(EXERCISE DESCRIPTION) Pick out each line in the records below that contains the word "resolution", and copy those lines.

(EXERCISE DATA)
--- --- ---
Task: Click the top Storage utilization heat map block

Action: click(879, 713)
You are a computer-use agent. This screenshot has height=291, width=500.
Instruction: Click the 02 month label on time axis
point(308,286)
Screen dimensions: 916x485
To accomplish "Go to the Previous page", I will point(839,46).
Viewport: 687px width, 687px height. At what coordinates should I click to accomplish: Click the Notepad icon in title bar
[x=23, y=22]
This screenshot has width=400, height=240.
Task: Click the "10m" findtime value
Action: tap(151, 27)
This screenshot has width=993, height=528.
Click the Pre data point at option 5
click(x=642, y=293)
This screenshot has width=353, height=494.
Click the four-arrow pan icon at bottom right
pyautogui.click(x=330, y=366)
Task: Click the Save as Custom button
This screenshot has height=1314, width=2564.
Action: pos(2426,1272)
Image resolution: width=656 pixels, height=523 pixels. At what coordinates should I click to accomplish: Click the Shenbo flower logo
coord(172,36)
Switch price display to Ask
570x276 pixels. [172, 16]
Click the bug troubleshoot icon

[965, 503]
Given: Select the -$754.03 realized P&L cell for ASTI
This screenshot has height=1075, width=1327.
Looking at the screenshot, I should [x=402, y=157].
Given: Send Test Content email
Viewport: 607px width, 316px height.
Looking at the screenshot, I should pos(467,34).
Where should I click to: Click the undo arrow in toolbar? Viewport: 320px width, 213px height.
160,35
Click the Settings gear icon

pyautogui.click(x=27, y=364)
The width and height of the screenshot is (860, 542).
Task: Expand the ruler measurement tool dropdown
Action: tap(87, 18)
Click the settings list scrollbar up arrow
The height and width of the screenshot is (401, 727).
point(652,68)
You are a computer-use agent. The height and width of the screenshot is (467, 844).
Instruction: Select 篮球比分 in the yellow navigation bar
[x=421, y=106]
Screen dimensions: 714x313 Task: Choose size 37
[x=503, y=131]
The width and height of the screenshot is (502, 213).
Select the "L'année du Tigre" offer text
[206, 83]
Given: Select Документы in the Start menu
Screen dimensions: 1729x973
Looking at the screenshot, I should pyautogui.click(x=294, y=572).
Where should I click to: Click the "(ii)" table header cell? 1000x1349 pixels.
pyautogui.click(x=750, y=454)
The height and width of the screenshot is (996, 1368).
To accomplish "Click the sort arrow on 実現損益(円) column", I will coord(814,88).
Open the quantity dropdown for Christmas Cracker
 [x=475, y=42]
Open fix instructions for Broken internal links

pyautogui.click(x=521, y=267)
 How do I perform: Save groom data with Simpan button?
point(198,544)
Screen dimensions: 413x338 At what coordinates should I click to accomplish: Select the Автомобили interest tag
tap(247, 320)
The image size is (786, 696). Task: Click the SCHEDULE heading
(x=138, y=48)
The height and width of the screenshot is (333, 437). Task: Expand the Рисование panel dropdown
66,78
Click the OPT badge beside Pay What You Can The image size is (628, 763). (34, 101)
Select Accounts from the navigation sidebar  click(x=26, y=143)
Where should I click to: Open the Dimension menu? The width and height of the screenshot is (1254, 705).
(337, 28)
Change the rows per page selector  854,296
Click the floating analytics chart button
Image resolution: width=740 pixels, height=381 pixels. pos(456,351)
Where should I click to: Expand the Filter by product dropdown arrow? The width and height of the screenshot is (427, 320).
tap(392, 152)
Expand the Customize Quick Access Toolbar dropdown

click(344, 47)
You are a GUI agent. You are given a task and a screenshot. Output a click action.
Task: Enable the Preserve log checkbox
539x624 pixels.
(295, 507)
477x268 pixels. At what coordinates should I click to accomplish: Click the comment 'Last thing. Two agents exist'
--- --- ---
(TASK SOLUTION)
Image resolution: width=656 pixels, height=523 pixels. At what coordinates should I click to accomplish: Click the Shenbo flower logo
Image resolution: width=740 pixels, height=381 pixels. pos(456,351)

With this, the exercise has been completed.